Having read the manuscript, I think that the more desperate the will to live, the larger the gaps memory must leap over. When activities aimed at survival are driven by sheer, ruthless will, the shame evoked later by memory is that much deeper. Nobody likes to be embarrassed, so we'd rather not remember morally deficient times. Repression makes us both winners and losers. In this sense my friend was right: I've also turned out to be a man with a divided soul, and in that I'm not so different from other people.

To clarify what I have in mind, let me confess that the events of that freezing day in March which were so fateful in his life, my memory simply tossed away. I was there, and I've no doubt it happened as he described it. The overwhelming joy and terrible fear evoked by the tyrant's death, our own long-lasting but uneven attraction to each other, and the deadly fear of being discovered and betrayed — all these were within me, too; I felt them more or less the same way, and I said so. But I never thought about them again. I must have felt that that kiss settled something between us.

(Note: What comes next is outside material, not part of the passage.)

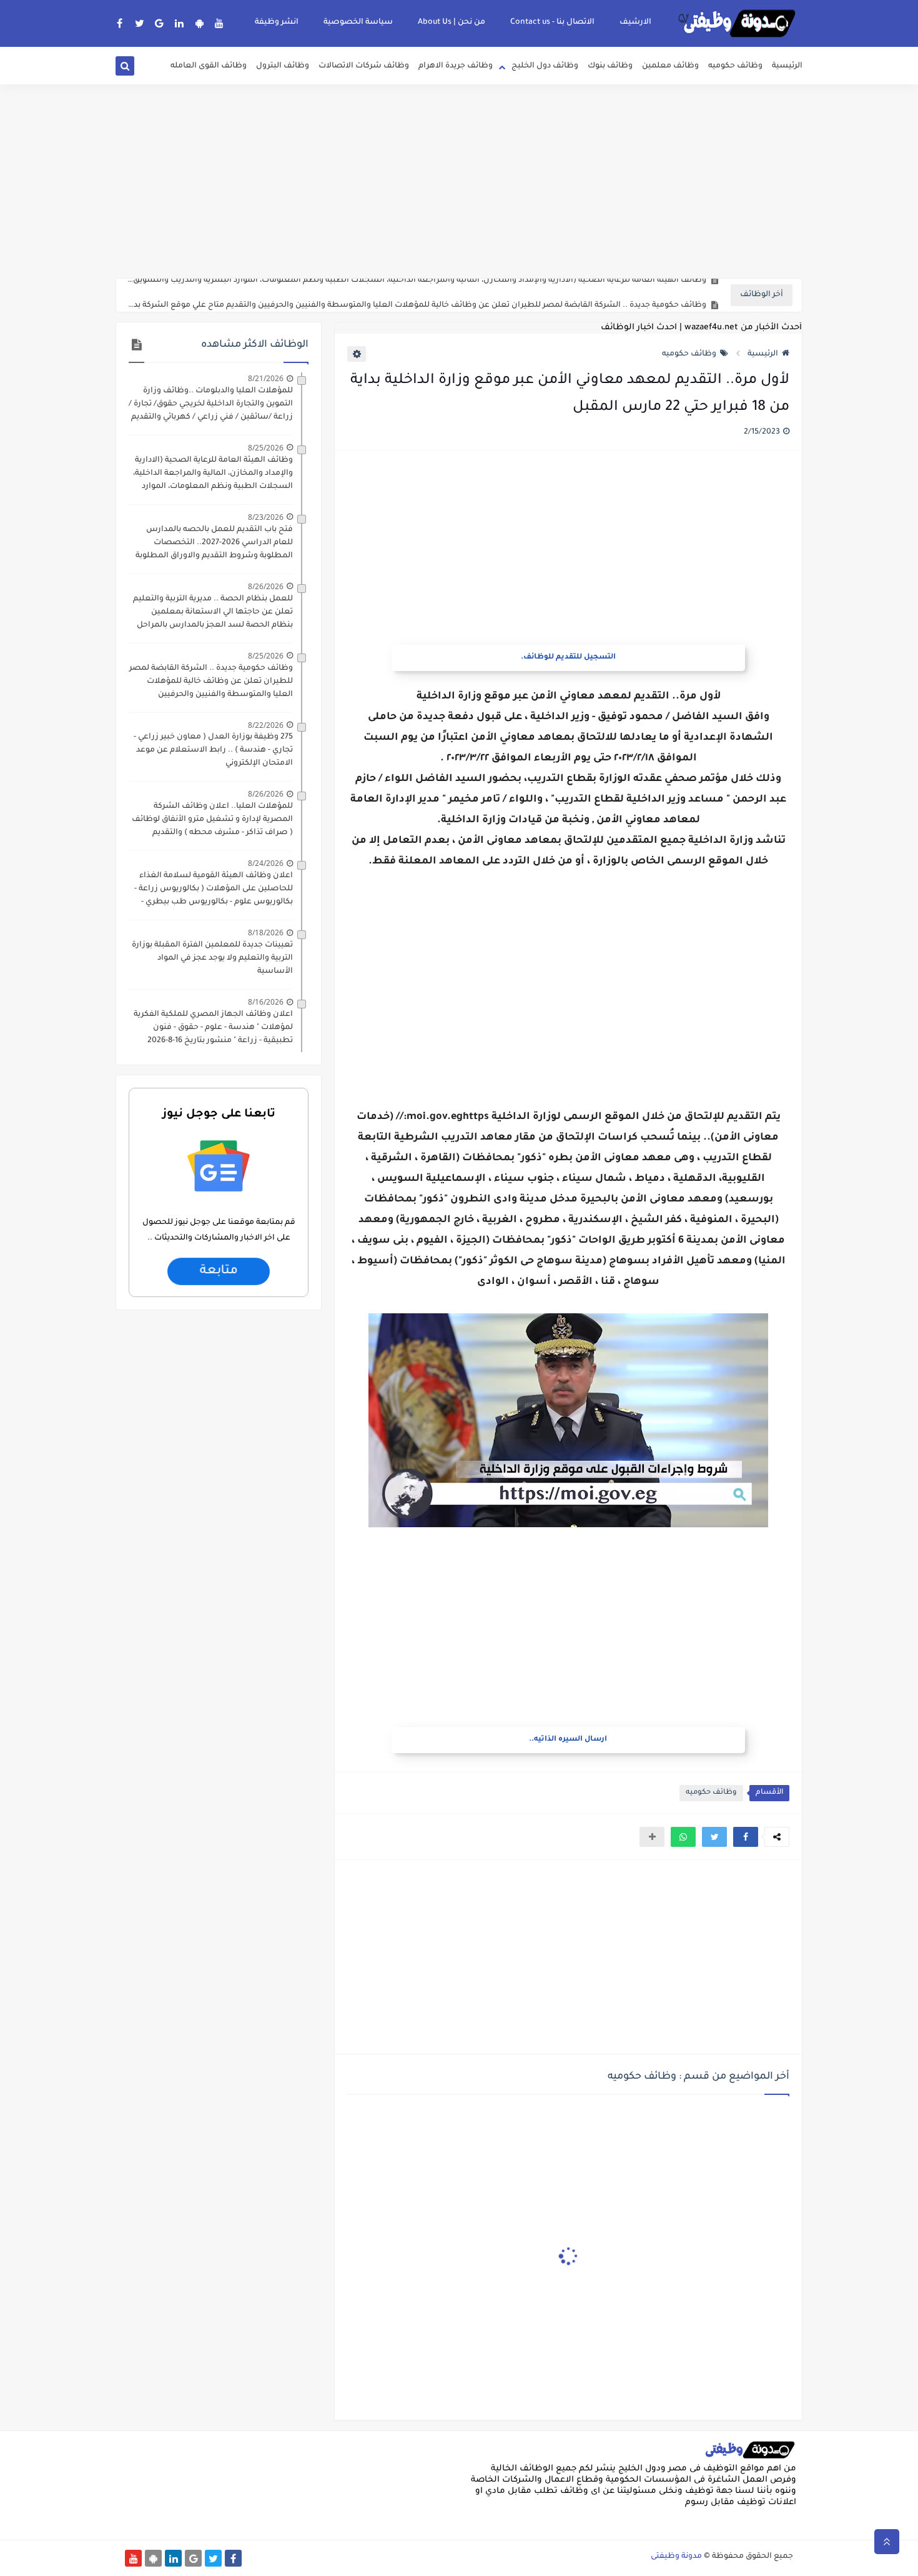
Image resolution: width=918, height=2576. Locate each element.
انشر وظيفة (277, 22)
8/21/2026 (266, 378)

And I did say, while urinating, that the old train robber finally croaked. Or some such silly thing. It gave me such pleasure, like the body's pleasure, to be able to say a sentence like that out loud. Afterward I was terrified he might report me. In those years we lived under the constant threat of being evicted from the capital. Of all the houses of our neighborhood right next to that notorious restricted zone, we were the last original residents. Every official-looking envelope made my mother tremble with fear. Maybe our house was too small or too run-down; to this day I don't know why we were spared.

My mother I loved with the tenderly domineering, overly solicitous, forgiving yet controlling love that only a fatherless son can have for a mother struggling with loneliness and terrible financial problems, a widow mourning her husband unto death. For her sake I was ready to make any concession, be open to the most humiliating compromises. That's why I hoped we could avoid that reporting business. And if it had already happened, I wanted to know what to expect. I am not inclined to humility, as I've said, but when it comes to compromises I'm willing to go to extremes, even today.

What should be understood from all this is that no event in my later life could induce me to think that that kiss was really a kiss and not simply the solution to an existential problem I had at the time. I couldn't allow myself to be caught in dangerous psychological predicaments, I had all I could do to ward off tangible external dangers. I came to appreciate the advantages of psychological self-concealment, and with the years I continued to avoid ambiguous situations and judgments that didn't square exactly with my wishes or interests.